__PROMPT__
Update the data below by changing "GUI agent" to "desktop assistant" and leave everything else unchanged.

════

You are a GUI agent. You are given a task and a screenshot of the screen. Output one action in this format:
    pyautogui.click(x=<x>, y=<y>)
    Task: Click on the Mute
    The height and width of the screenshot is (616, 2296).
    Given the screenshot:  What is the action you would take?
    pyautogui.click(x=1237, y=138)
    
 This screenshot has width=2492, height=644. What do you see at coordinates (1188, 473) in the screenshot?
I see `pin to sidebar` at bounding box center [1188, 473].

════

__RESULT__
You are a desktop assistant. You are given a task and a screenshot of the screen. Output one action in this format:
    pyautogui.click(x=<x>, y=<y>)
    Task: Click on the Mute
    The height and width of the screenshot is (616, 2296).
    Given the screenshot:  What is the action you would take?
    pyautogui.click(x=1237, y=138)
    
 This screenshot has width=2492, height=644. What do you see at coordinates (1188, 473) in the screenshot?
I see `pin to sidebar` at bounding box center [1188, 473].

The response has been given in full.